First, dead bees collected from the front of a hive after a typical
pesticide kill may include some number of bees that died of "natural
causes", and were tossed out of the hive into the pile of pesticide-killed
bees.  As pesticide screenings are done on groups of bees, significantly
lower (apparent) values will result if one or more of the bees in the sample
died of natural causes, yielding misleading data.

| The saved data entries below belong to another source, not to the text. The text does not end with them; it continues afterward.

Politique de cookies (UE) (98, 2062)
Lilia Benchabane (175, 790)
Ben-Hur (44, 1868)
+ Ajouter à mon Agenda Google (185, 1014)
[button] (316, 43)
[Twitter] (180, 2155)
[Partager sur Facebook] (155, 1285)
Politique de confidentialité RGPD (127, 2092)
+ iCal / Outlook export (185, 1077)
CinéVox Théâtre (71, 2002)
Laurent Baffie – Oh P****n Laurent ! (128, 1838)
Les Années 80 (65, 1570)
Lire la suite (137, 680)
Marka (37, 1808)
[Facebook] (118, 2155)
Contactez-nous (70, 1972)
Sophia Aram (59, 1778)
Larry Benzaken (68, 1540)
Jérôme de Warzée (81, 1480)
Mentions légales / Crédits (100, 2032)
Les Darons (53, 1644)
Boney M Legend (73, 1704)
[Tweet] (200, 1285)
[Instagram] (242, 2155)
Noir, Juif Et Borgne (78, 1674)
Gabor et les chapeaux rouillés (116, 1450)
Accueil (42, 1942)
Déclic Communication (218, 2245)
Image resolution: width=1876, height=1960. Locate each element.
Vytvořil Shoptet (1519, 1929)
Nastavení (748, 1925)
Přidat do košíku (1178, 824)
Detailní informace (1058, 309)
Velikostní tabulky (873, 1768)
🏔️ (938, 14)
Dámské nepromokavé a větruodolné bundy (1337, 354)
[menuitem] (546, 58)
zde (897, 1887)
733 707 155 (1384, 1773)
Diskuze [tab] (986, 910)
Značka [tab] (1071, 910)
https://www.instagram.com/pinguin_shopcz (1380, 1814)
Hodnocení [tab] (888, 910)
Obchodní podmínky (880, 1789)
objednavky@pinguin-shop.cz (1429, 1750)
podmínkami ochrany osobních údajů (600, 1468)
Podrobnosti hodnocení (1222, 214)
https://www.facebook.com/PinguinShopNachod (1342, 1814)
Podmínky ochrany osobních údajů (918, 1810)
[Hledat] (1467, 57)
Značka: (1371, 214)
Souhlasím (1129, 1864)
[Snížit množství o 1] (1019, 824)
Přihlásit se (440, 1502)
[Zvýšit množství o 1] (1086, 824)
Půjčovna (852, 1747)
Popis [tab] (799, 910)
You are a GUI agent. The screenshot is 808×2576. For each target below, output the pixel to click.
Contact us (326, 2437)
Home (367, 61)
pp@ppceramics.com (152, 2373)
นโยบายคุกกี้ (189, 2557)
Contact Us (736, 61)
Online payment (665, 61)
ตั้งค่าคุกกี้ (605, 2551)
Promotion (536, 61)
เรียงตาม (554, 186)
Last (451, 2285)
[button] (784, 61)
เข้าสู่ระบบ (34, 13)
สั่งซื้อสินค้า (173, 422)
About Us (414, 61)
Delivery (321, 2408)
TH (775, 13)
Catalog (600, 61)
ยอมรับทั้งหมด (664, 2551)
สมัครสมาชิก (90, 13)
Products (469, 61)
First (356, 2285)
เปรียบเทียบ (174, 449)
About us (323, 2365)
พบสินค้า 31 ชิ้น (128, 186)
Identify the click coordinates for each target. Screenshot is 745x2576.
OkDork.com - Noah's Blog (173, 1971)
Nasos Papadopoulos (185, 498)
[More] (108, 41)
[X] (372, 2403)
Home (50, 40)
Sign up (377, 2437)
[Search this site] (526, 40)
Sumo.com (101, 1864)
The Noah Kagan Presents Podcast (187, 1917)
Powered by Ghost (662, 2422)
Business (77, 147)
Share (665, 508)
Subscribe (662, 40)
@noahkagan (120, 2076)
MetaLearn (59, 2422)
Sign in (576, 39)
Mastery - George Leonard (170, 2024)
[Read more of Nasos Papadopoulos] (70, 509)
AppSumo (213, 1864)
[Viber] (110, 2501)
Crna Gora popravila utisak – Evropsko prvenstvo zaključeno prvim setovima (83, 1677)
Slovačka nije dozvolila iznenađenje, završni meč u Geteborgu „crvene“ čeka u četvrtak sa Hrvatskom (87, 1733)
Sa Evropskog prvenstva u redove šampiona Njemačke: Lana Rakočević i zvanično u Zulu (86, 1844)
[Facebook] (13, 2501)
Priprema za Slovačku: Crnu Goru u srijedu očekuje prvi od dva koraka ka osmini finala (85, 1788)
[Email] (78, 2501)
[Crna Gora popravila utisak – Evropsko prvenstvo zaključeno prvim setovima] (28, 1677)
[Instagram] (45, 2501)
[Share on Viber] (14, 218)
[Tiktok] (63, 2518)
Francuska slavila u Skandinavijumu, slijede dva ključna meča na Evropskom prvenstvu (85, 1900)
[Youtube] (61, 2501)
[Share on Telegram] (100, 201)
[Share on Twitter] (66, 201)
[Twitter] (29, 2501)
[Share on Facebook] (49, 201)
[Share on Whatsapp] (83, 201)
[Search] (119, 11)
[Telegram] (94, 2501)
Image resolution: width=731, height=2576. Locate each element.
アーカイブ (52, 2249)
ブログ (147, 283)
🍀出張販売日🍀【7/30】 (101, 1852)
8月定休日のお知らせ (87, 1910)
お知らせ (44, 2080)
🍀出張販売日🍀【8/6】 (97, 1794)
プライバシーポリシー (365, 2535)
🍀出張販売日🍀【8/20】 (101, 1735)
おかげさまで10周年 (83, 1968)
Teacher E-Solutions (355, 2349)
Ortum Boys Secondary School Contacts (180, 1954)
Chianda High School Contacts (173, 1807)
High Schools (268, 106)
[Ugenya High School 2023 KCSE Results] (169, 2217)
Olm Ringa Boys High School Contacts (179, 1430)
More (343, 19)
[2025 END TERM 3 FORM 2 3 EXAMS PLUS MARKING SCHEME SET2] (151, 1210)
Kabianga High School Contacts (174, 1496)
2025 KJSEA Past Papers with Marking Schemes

So, one is well-advised to select bees that are showing clear symptoms of
pesticide poisoning, (the quivering, the staggering walk) and such WHILE
STILL ALIVE.  This allows one to at least assure that one has a 100%
pesticide-poisoned sample.

But you aren't anywhere near done.  There is an inherent accuracy issue with
any Mass spec measurements, as there would be with any measurement.  The
technology gets better, the LoDs go down, and the accuracy of identification
of substances goes up, but I think that the USDA Gastonia lab or any other
lab that beekeepers might afford would describe their bee, honey, wax, and
pollen analysis as "screening" rather than "analytical-grade work", and the
amounts measured as "relative indicators of how many orders of magnitude the
pesticide dose was above the LoD" rather than absolute values to be taken at
face value.  (Mass spec, regardless of type, is very very very very good at
telling you what you have, and a lot less good at telling you exactly how
much of it you have.)

Further still, the processes used to determine an LD50 are not going to be
updated or supplanted by any process using data from pesticide kills or
pesticide screening of honey, wax, pollen, and bees, simply because so many
kills involve "massive overkill doses", and so many screenings are part of
the sales process for honey and other bee products, intended to prove that
only trace levels of this or that can be found.  As such, these data sets
are going to populate both far ends of the bell curve, and will rarely
include data that will allow one to dial in a mean, a median, or a centroid
on that bell curve.

But wait, there's more! LD50s are products of caged-bee tests, and don't
scale well out to a hive setting without a large list of assumptions that
will swamp out the data.  When one does an LD50, one knows exactly how much
poison is being given to each bee, and all one has to "measure" is the
status of the bee (is it alive or not).  With large numbers of bees in each
group being fed the same dose, and many fine graduations in doses, the
statistical work done on the data yields very reliable NOECs and LD50s.
Going the other way around, starting with a dead bee, and not knowing
everything to which it has been exposed, we run into several layers of
fuzziness and many opportunities to have small errors add up, subtract, and
do long division.

That said, I'd be happy to contribute what pesticide analysis data we have,
but sadly, our data consists of impressively long lists of "ND" (Not
Detected), as possession of as little as a bottle of Round-Up in NYC is
considered more gauche than wearing fur.   Yes, I'm gloating, you would too
if you could.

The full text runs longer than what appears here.